=== WHAT THE TASK REQUIRES ===
Only one span is wanted from the lines below: from the one with "Image resolution: width=643" up to and including the one with "Task: Click the privacy shield icon". Copy it exactly, without images.

=== GIVEN DATA ===
□ □ □ □ □
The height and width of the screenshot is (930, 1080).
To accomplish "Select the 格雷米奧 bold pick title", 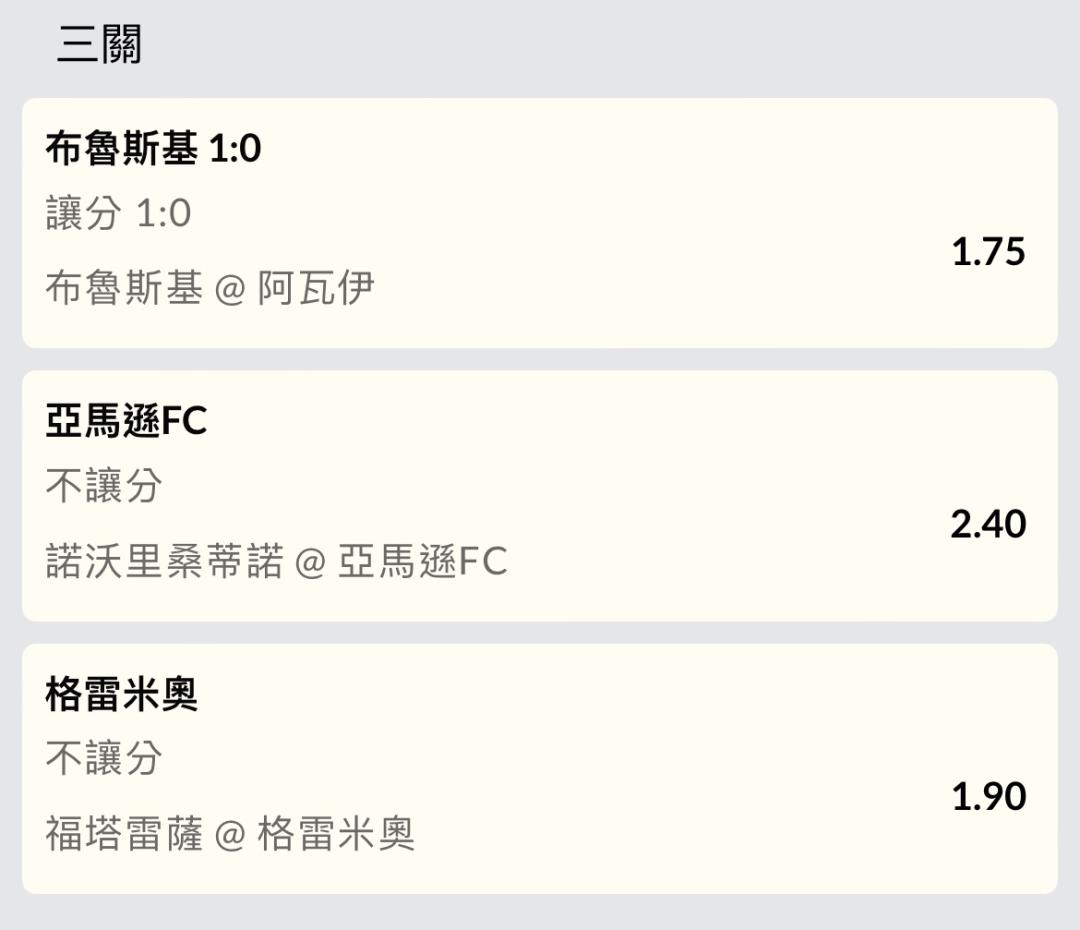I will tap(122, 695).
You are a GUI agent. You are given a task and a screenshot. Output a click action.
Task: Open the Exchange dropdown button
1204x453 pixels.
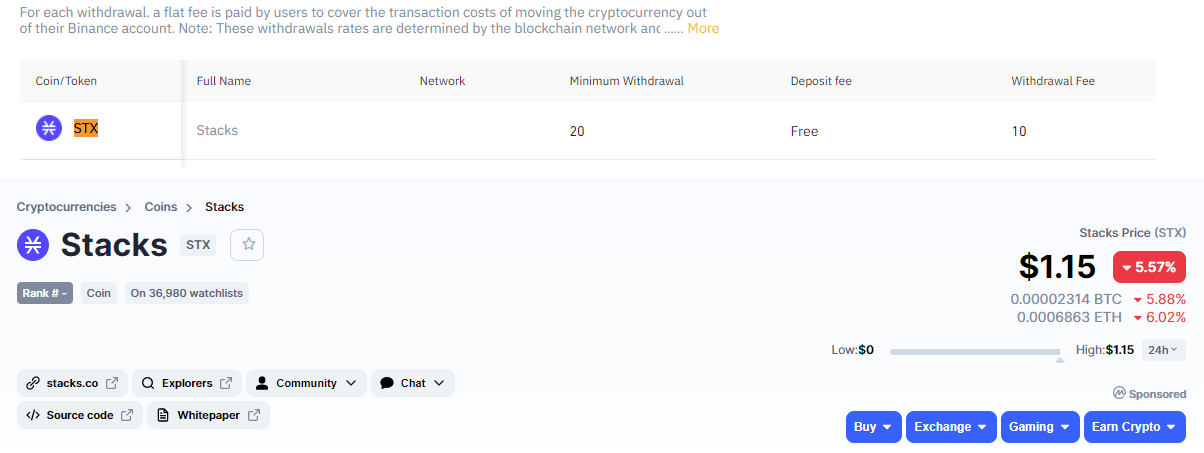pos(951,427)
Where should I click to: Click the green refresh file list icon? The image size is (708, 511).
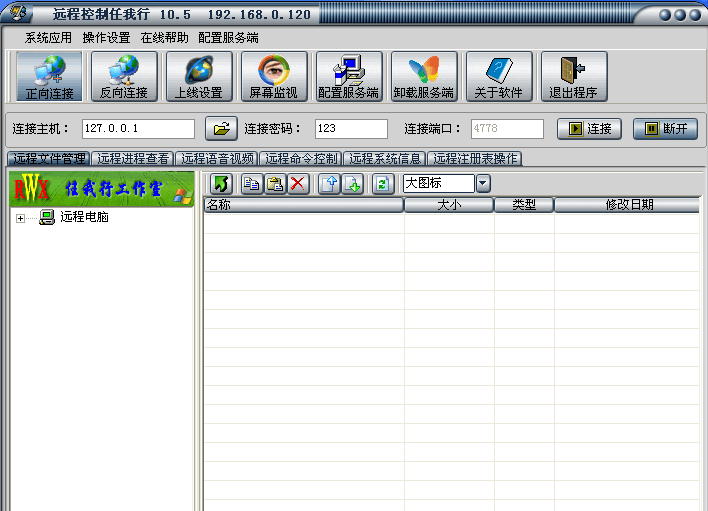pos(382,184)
□ □ □ □ □
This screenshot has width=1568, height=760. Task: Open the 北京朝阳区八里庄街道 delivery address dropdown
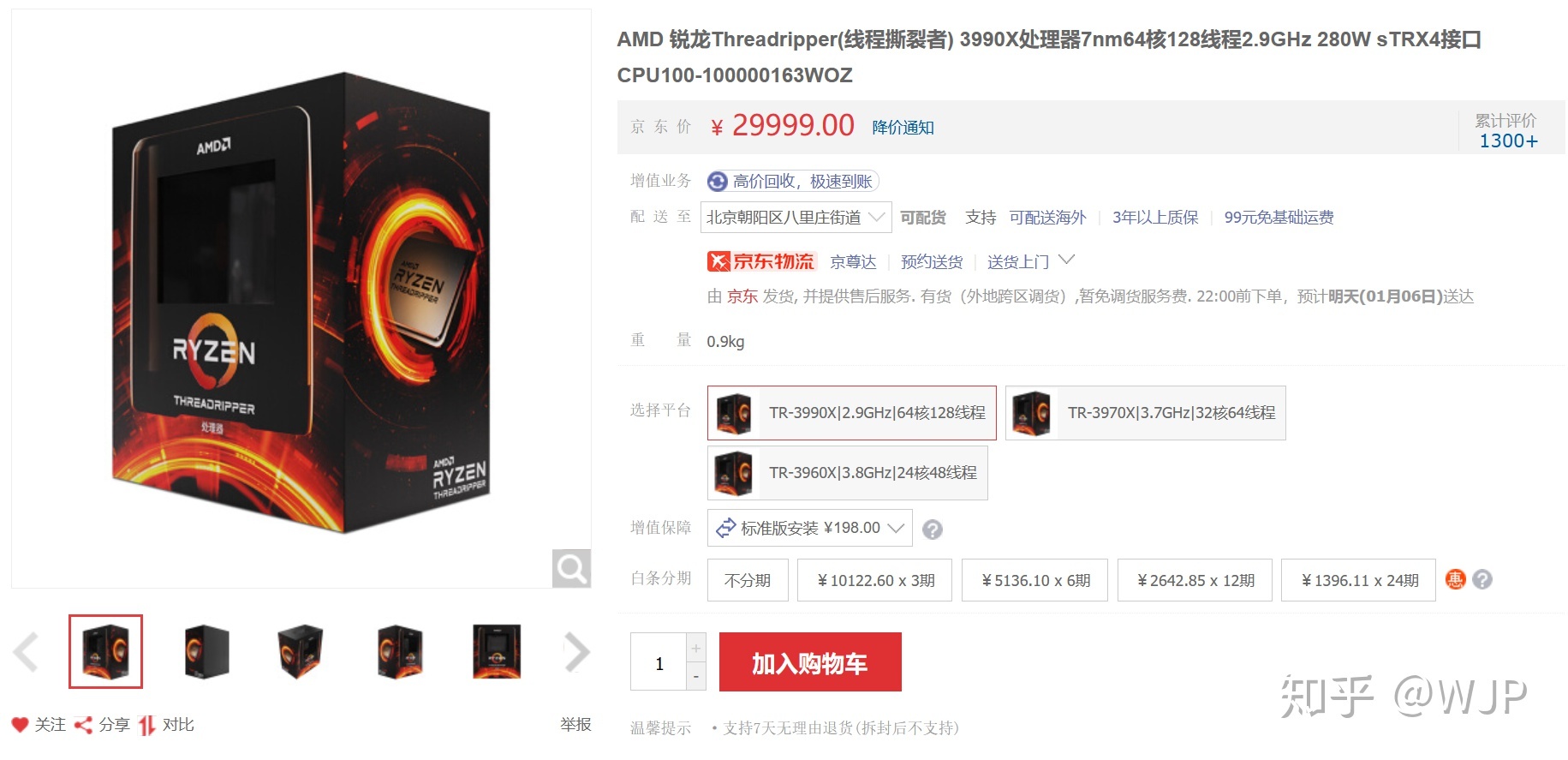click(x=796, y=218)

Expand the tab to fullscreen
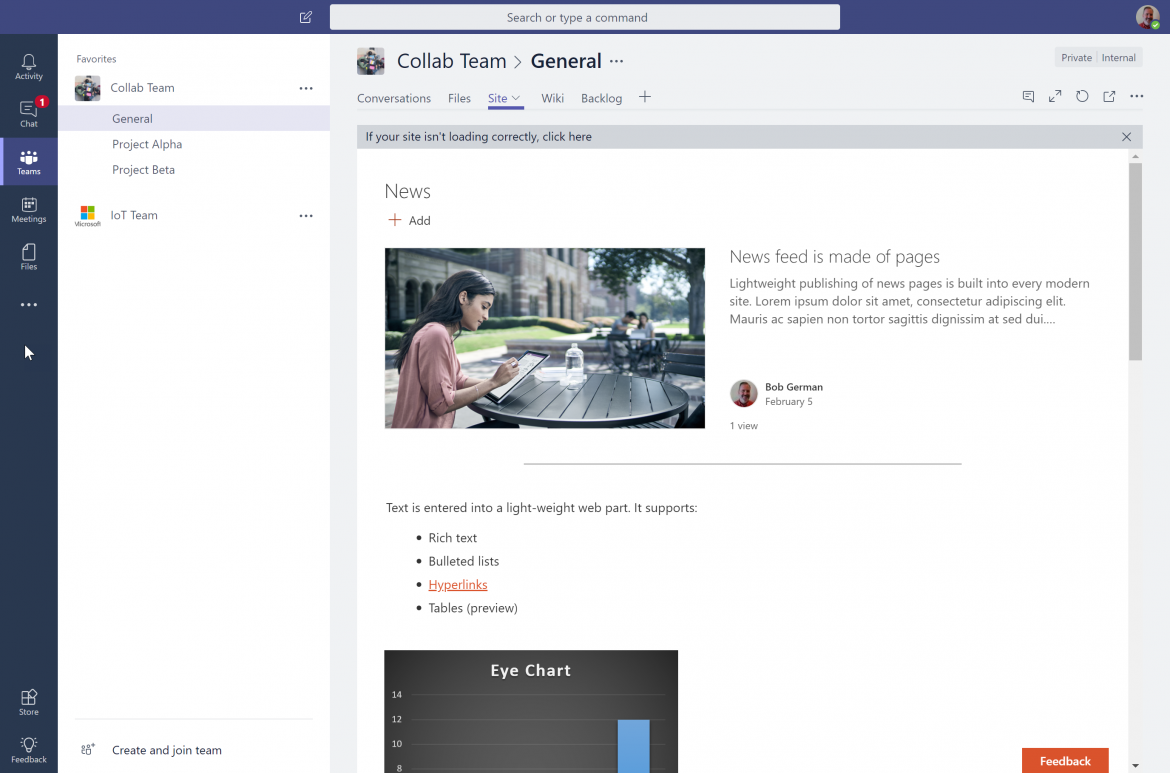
□ □ □ □ □
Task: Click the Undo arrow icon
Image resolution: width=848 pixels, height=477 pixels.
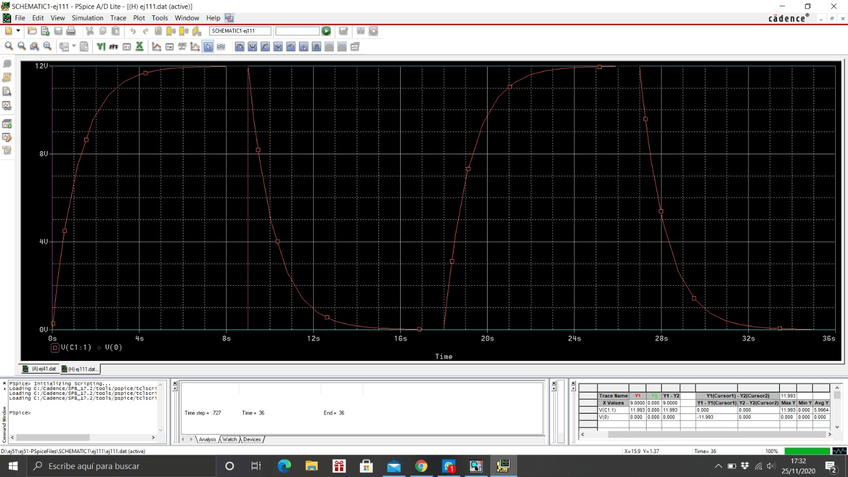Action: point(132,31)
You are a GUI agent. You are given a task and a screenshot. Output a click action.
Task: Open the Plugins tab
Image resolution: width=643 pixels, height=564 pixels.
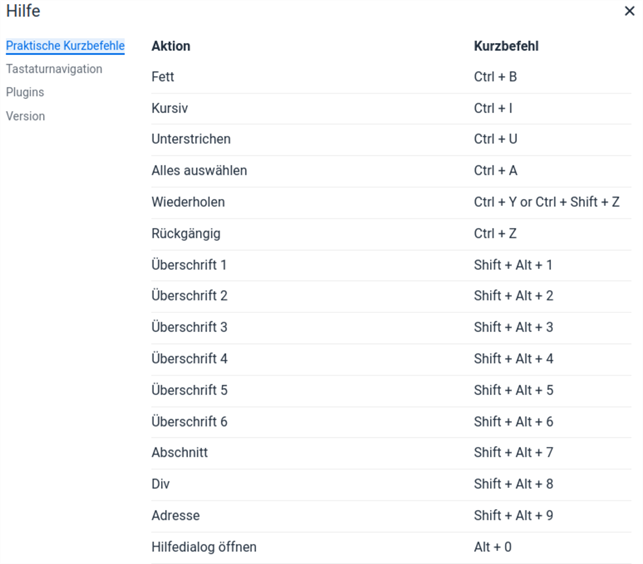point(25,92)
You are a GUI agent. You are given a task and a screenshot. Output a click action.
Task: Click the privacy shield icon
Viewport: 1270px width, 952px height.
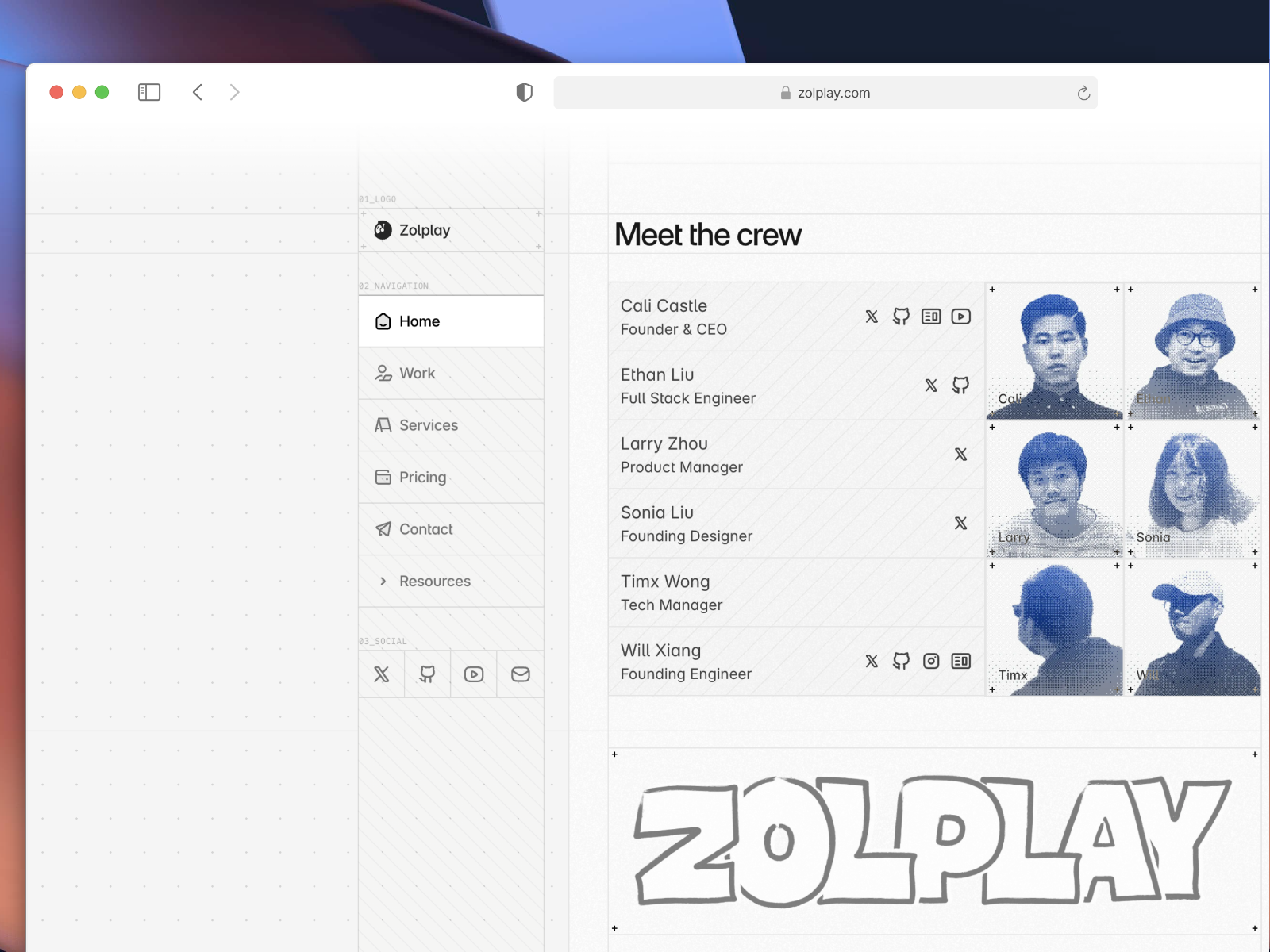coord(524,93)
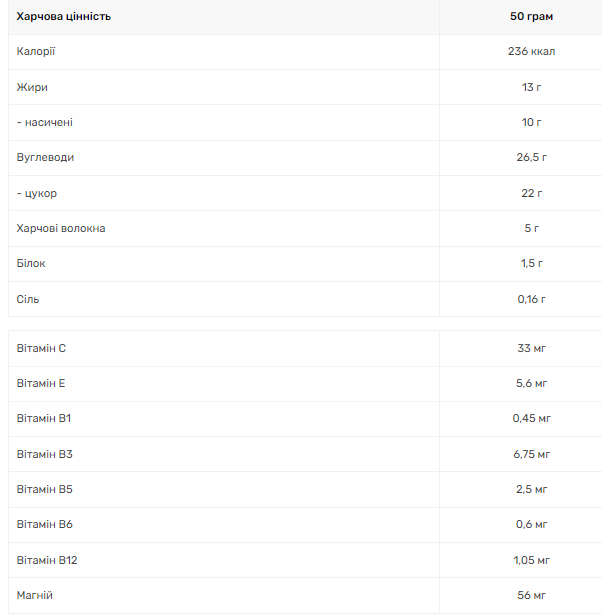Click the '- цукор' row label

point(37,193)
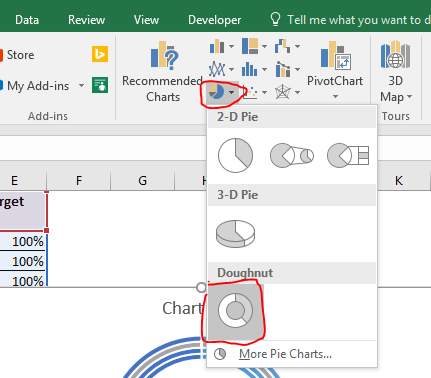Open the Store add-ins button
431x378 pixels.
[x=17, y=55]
□ □ □ □ □
=== RESULT ===
Image resolution: width=643 pixels, height=564 pixels.
point(25,92)
You are a GUI agent. You are given a task and a screenshot. Output a click action.
Task: Click the privacy shield icon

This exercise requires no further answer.